Titan’s water is heavily laced with ammonia so I wouldn’t go looking for any prokaryotes there. But the sheer probability that some other planet somewhere has more favorable conditions for life seems, honestly, quite obvious. If you’re really skeptical I don’t know what to tell you. It’s a big universe with a lot of stars. It seems like every time we look at one of those stairs in detail we see a bunch of planets surrounding it. The nearest star to the Sun, Proxima Centauri, has at least one planet orbiting its “habitable zone,” where conditions for life are most favorable. So a planet in our celestial backyard has surface liquid and a star in our celestial neighborhood has a planet that may very well enjoy similar biospheric conditions as Earth. And we’ve really only just begun the slow and laborious process of looking at any of these objects in any detail. Imagine if you looked through some tall grass and you immediately found $5, then you looked through another patch eight feet away and immediately found $20. It would be more than reasonable to think there’s probably more money nearby—maybe lots more money, maybe even something more valuable. Maybe you’d be wrong but you’d probably be right.
It just seems pretty much guaranteed that there is alien life out there. I don’t know what it looks like. I don’t know if it’s intelligent or even sentient. Maybe it’s just a blob of something organic. Maybe it’s a single cell. Chuck Schumer this month proposed to write “non-human intelligence” into the congressional record, so apparently he and a few other Democrats think that there’s the distinct possibility of thinking, breathing alien life out there somewhere, maybe even here. I doubt it’s here but I don’t doubt that it may very well be somewhere. Even if you can’t find a sentient being somewhere in all that empty space, how hard could it possibly be to find, you know, an alga somewhere, in some distant world-ocean or underneath a rock in a binary star system?
Then again the idea of another sentient species out there doesn’t seem all that far-fetched. All life that we know of seems to proceed on a pretty linear and predictable pattern, from the simple to the complex, from the unthinking to the deeply thoughtful. Yes, evolution might follow highly different variances depending on initial conditions. But it just doesn’t strike me as crazy to imagine that, somewhere, something’s happened that’s mostly similar to what happened here. And it doesn’t even seem that crazy to imagine that there might be alien beings out there whose technological civilization is radically more advanced than ours. It took us only 100 years to go from a largely illiterate agrarian society to a spacefaring species with distinctly realistic ambitions at interplanetary colonization. What do you think it would look like if a similarly disposed species had, I don’t know, just a 200-year head start on us?

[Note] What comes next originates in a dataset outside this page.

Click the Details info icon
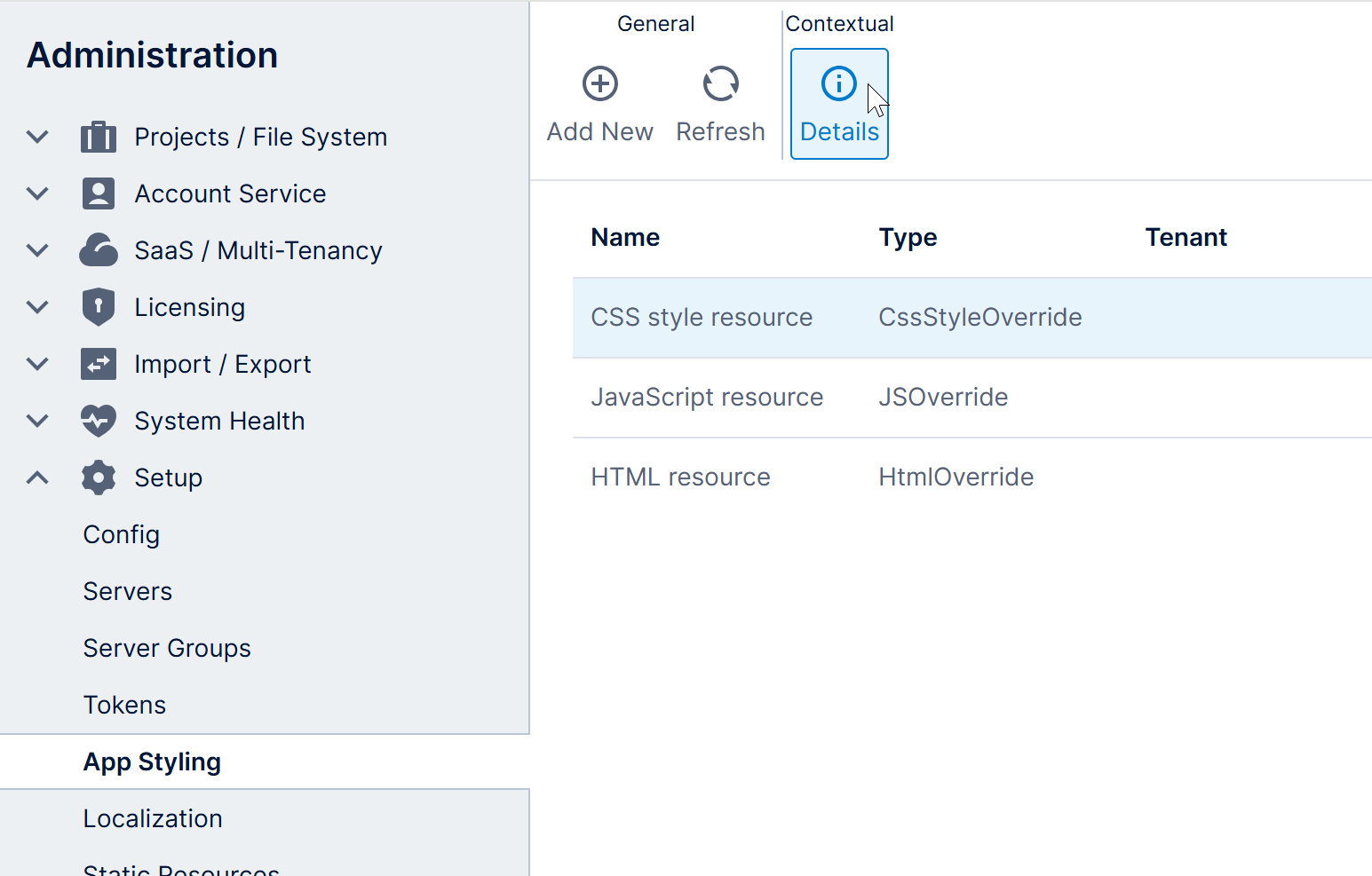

What about 1,000 years, or 2,000?
Among the myriad skeptical replies to these good odds, perhaps the oddest I’ve heard have come from Christians who suggest that the presence of alien life would complicate the tenets of Christianity itself: God through the death and resurrection of His Son saved humanity from damnation, but what about sentient extraterrestrials from the planet Vega Minor? Are they damned? Do they have their own Savior? Well, I don’t know about that one way or the other, but I just don’t see how that negates the possibilities here. As a devout Catholic I would treat the relationship between God and aliens the same way I do that between God and Methodists: That’s between Him and them. But do we really imagine that God is beyond saving multiple intelligent species? Like what, we’re going to call Him on this rule? “That’s not how it works, God!” Go ahead and try it and see what happens and report back here, please.
Alien life is virtually certain to exist somewhere. I don’t suppose there’s a whole lot we can do with this information. The only chance that it might affect us in any meaningful way is if the alien life in question is (a) intelligent, and (b) advanced enough to be spacefaring over galactic-level distances. The former doesn’t seem terribly far-fetched and the latter is only dependent upon what I would imagine is a relatively attainable set of variables. In either case it’s pretty interesting to think: We’re pretty much guaranteed to not be alone in the universe. Don’t be grumpily doubtful about it. Admit it: You want to believe.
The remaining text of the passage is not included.